◆ WHAT THE TASK ASKS ◆
Copy out the records below, replacing "Viewport" with "Display" and leaving everything else unchanged.

»»

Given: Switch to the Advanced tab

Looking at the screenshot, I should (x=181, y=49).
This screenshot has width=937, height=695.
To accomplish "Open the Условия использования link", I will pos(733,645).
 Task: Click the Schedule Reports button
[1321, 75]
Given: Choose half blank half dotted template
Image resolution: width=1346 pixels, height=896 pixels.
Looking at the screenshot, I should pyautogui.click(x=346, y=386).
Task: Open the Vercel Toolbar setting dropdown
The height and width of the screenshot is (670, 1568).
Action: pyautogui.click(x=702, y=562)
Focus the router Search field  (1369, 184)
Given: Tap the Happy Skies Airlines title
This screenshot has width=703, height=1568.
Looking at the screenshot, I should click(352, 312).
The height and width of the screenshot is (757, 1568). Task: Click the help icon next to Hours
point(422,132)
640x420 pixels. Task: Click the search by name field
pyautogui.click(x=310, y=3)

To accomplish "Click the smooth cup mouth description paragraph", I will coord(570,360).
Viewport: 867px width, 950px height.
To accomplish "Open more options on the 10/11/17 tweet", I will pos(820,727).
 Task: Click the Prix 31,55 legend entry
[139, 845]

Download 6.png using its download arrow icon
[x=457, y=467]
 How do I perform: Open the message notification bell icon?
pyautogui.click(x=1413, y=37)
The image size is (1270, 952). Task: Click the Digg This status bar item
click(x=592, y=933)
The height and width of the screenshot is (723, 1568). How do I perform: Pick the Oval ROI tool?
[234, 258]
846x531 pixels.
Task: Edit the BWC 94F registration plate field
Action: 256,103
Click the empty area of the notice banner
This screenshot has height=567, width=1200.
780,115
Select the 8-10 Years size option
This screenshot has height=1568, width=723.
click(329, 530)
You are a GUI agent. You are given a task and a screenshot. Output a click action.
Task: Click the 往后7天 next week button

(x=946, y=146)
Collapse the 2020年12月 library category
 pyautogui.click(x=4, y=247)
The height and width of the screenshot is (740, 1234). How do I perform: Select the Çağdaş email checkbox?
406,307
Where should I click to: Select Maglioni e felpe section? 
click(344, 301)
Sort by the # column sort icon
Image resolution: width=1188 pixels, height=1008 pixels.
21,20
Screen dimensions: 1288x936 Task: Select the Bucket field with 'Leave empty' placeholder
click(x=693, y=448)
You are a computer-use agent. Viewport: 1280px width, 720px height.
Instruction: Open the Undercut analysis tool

««

◆ FINISHED TASK ◆
Given: Switch to the Advanced tab

Looking at the screenshot, I should (x=181, y=49).
This screenshot has width=937, height=695.
To accomplish "Open the Условия использования link", I will pos(733,645).
 Task: Click the Schedule Reports button
[1321, 75]
Given: Choose half blank half dotted template
Image resolution: width=1346 pixels, height=896 pixels.
Looking at the screenshot, I should pyautogui.click(x=346, y=386).
Task: Open the Vercel Toolbar setting dropdown
The height and width of the screenshot is (670, 1568).
Action: pyautogui.click(x=702, y=562)
Focus the router Search field  (1369, 184)
Given: Tap the Happy Skies Airlines title
This screenshot has width=703, height=1568.
Looking at the screenshot, I should click(352, 312).
The height and width of the screenshot is (757, 1568). Task: Click the help icon next to Hours
point(422,132)
640x420 pixels. Task: Click the search by name field
pyautogui.click(x=310, y=3)

To accomplish "Click the smooth cup mouth description paragraph", I will coord(570,360).
Display: 867px width, 950px height.
To accomplish "Open more options on the 10/11/17 tweet", I will pos(820,727).
 Task: Click the Prix 31,55 legend entry
[139, 845]

Download 6.png using its download arrow icon
[x=457, y=467]
 How do I perform: Open the message notification bell icon?
pyautogui.click(x=1413, y=37)
The image size is (1270, 952). Task: Click the Digg This status bar item
click(x=592, y=933)
The height and width of the screenshot is (723, 1568). How do I perform: Pick the Oval ROI tool?
[234, 258]
846x531 pixels.
Task: Edit the BWC 94F registration plate field
Action: 256,103
Click the empty area of the notice banner
This screenshot has height=567, width=1200.
780,115
Select the 8-10 Years size option
This screenshot has height=1568, width=723.
click(329, 530)
You are a GUI agent. You are given a task and a screenshot. Output a click action.
Task: Click the 往后7天 next week button

(x=946, y=146)
Collapse the 2020年12月 library category
 pyautogui.click(x=4, y=247)
The height and width of the screenshot is (740, 1234). How do I perform: Select the Çağdaş email checkbox?
406,307
Where should I click to: Select Maglioni e felpe section? 
click(344, 301)
Sort by the # column sort icon
Image resolution: width=1188 pixels, height=1008 pixels.
21,20
Screen dimensions: 1288x936 Task: Select the Bucket field with 'Leave empty' placeholder
click(x=693, y=448)
You are a computer-use agent. Display: 1280px width, 720px height.
Instruction: Open the Undercut analysis tool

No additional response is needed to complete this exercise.